イランの影響力が拡大するイラクの体制変革の必要性を訴える米誌

◆試練に立つ「民主化」

 2003年の米軍侵攻で、フセイン独裁体制から解放されたイラク。国内多数派のイスラム教シーア派主導で進められてきた「民主化」が内外からの圧力で試練に立たされている。

 昨年10月、イラクで民主化、イランからの影響の排除を求めて大規模なデモが発生し、少なくとも500人が死亡した。デモは主に同国中部から南部のシーア派の若者らが主体となって行われたもの。

 鎮圧に当たったのもイラク国内で大きな力を持つ「人民動員軍(PMF)」などのシーア派主体の民兵組織とされており、イラクの多数派シーア派内で、主にイランのイラク国内での影響力拡大をめぐって分断が生じている。

 フセイン政権崩壊後、シーア派と北部のクルド人は米軍の侵攻を歓迎、フセイン政権下で体制側だったスンニ派は反対した。体制崩壊後、シーア派を主体に国内の再建が進められてきた。しかし、今、その勢力図に変化が起き始めている。

 カタールの衛星テレビ局アルジャジーラによると、「ここ数年、イランがイラク政治での役割を強化した」ことから、「各勢力の態度が変化した」という。

 シーア派の多くがイランに同調、反米姿勢を強める一方で、シーア派住民の中に、若者を中心に反イラン感情が高まっている。バグダッドの政府・市民社会独立研究所の調査によると、14年にイラクのシーア派の86%がイランに好意的だったが、19年には41%に低下している。

◆米との関係不透明に

 一方で1月3日、イラン革命防衛隊の精鋭「コッズ部隊」のソレイマニ司令官がイラク領内で米軍によって殺害されたことから、イラク政府内に激震が走った。イラクと米国の間の協定によると、イラク領内での米国による第三国の利権に対する攻撃は違法とされており、シーア派主体のイラク政府が直ちに反応。イラク議会が米軍撤収要求を決議し、政府も議会決議を受けて、米国に撤収を求めており、今後の米イラク関係を不透明にしている。

 スンニ派にとって米軍は「少なくとも短期的には安定要因」(アルジャジーラ)であり、中央政府と対立する北部のクルド人勢力も米軍駐留を支持しているものとみられる。

 米軍駐留はイラクの安定化に貢献することが期待されるものの、現状では、「米軍のプレゼンスをめぐる不一致がイラクを不安定化させている」(アルジャジーラ)という皮肉な結果を生んでいる。

 米誌フォーリン・ポリシーは、フセイン体制崩壊後の政治体制の正統性の崩壊、イランとシーア派民兵らによる影響力の拡大という二つの問題をイラクは抱えていると指摘。
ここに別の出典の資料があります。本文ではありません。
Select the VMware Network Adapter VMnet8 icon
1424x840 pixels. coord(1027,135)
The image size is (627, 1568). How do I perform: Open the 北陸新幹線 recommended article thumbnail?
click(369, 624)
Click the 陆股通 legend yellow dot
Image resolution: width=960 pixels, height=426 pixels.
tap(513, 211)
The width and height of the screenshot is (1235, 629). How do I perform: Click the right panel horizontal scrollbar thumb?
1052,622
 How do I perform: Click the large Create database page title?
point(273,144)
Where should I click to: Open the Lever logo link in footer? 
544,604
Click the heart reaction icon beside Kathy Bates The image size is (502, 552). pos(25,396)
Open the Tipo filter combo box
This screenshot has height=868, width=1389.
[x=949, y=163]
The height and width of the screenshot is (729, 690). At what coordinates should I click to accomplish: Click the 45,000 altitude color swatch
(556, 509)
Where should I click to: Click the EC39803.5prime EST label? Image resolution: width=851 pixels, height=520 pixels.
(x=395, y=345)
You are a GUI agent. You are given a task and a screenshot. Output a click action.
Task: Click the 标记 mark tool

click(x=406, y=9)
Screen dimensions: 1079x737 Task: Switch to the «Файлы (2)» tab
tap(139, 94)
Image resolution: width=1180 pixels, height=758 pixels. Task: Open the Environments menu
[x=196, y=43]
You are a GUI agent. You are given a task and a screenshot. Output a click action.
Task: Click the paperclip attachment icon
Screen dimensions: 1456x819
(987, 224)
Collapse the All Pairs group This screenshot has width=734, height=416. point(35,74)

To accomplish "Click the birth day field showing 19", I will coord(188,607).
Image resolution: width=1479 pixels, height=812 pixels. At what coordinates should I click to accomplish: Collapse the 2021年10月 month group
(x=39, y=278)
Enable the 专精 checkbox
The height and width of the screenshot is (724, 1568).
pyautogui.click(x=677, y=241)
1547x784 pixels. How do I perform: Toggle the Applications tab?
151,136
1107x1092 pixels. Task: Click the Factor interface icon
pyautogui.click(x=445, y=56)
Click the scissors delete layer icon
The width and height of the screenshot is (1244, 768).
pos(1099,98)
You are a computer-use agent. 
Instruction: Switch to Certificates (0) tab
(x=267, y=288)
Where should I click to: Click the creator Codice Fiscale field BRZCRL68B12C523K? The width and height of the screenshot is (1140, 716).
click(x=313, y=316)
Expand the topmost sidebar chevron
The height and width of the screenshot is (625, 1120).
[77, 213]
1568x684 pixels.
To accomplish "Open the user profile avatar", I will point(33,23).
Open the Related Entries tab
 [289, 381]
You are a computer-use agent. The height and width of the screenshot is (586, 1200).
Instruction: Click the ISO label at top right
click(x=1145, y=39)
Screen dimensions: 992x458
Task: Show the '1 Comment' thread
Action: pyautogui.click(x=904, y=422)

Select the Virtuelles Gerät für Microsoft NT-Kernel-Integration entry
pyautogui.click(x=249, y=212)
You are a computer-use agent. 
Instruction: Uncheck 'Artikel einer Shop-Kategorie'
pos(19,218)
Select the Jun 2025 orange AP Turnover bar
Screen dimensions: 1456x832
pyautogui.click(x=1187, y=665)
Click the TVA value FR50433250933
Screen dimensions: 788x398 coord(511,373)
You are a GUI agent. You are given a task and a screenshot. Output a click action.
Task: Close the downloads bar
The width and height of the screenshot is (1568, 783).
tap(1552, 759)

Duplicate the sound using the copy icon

「米国は、(シーア派の)アラウィ次期首相と距離を置き、主権、独立、クリーンな政府を求める反政府デモを支援すべきだ」と主張する。

 25歳以下が人口のほぼ6割を占めるイラクで、多数派のシーア派主体の反政府デモが起きていることの「重要性は計り知れない」(フォーリン・ポリシー)。

◆米の政策が混乱招く

 ソレイマニ司令官、米軍に殺害されたシーア派軍事組織の連合隊「人民防衛隊」の副司令官アブ・マフディ・アルムハンディス容疑者は共に、シーア派民兵を率い、反政府デモの鎮圧に当たっていたとされている。

 両者の殺害後、デモのスローガンが「イランは出ていけ」から「アメリカは出ていけ」に変わったのは事実だ。しかし、イランの影響力拡大を抑えるために米軍の存在が不可欠であることに変わりはないとフォーリン・ポリシーは主張する。

 米国の政策のちぐはぐが、イラクに混乱を招いている。

 フォーリン・ポリシーは「たとえ03年以降の米国の政策が間違っていたことを認めることになっても、対イラク政策の大変革の必要性を認めることは、継続可能で有効な長期的なイラク政策を構築することへの第一歩だ」と指摘、一貫性のある対イラク政策の必要性を訴えた。